Dan Coffin, director of R&D at Altoona, Pennsylvania-based Sheetz, agrees that menu transparency is becoming more important and believes consumers will challenge convenience retailers to change — and some Sheetz customers already are doing so.

More consumers are walking into convenience stores thinking healthy, and as more information about food ingredients becomes available, whether through menu labeling or company websites, the more consumers are going to seek to understand this information.

“Do consumers trust what you’re doing? Then you need to be transparent,” Coffin said. Sheetz provides nutritional information, including a nutritional calculator, and food ingredients of its prepared food items through the company’s website.

As a word of caution, Coffin suggested that promoting food sourcing or certain menu attributes should be consistent even when things go south. “You have to be true to your brand,” he said. One good example of that took place earlier this year in January, when Chipotle learned that a pork supplier was violating the fast-casual chain’s animal welfare standards. Chipotle dropped the supplier and even took pork off of the menu at hundreds of locations while the situation is being resolved.

The Kids Are Alright
Plenty has been said about the purchasing power and brand prowess of Millennials — good news for convenience retailers. A February USA Today article called these younger consumers fans of convenience store food, both for quality and price. (These 18- to 34-year-olds are probably too young to remember Clark Griswold biting into a pee-soaked gas station sandwich.)
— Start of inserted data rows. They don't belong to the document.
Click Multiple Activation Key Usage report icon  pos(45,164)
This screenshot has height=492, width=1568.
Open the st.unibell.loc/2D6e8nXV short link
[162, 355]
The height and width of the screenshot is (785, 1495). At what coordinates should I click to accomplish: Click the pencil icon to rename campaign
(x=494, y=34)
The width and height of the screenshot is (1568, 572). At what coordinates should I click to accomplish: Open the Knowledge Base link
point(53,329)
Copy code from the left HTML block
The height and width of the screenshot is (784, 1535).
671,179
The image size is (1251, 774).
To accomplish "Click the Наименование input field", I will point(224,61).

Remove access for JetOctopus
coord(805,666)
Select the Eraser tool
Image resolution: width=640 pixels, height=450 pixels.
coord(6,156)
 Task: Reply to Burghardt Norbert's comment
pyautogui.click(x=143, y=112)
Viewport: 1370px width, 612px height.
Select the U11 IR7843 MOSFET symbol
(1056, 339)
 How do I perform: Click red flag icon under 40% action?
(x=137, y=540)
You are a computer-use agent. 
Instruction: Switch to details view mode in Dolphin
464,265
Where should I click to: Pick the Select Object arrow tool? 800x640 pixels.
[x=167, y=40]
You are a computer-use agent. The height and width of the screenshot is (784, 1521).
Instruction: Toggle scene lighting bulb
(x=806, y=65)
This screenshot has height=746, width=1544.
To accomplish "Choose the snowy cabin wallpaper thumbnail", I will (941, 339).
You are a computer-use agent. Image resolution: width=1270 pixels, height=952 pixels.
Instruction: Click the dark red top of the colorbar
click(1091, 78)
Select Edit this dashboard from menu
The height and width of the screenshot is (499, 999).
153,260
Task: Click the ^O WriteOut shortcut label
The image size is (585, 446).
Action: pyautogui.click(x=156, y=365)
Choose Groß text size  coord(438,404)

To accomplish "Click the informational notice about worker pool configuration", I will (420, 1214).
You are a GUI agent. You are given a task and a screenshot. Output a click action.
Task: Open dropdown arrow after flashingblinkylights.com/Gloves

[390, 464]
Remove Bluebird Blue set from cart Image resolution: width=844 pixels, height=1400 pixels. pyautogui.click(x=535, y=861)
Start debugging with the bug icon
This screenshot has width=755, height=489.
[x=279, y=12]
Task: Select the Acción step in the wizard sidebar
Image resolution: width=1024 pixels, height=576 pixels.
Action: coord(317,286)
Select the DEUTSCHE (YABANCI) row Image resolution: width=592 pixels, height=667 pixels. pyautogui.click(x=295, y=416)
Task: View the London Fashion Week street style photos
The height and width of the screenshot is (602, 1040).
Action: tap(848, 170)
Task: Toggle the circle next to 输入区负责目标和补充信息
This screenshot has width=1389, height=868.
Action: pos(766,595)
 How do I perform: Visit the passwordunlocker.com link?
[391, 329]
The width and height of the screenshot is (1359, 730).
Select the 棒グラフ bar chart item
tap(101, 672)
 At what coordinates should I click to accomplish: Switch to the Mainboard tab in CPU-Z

Jeff Lenard, NACS vice president of strategic industry initiatives, told USA Today that Millennials are more likely to buy prepared food items at convenience stores than any other age group. “That’s why the future of convenience stores is food — not gas,” he said.

Dionysios Christou, vice president of marketing at Del Monte Fresh Produce, agrees that offering more fresh ingredients, as well as providing menu transparency, are key to the Millennial generation’s approach to eating. “It is creating a big change within the [c-store] industry, focusing on better/healthier options for their customers.” He also notes that governmental changes in school lunches and feeding programs to incorporate more fresh fruits and vegetables, which many Millennials have experienced firsthand, “are continuing to change the culture and how we eat.”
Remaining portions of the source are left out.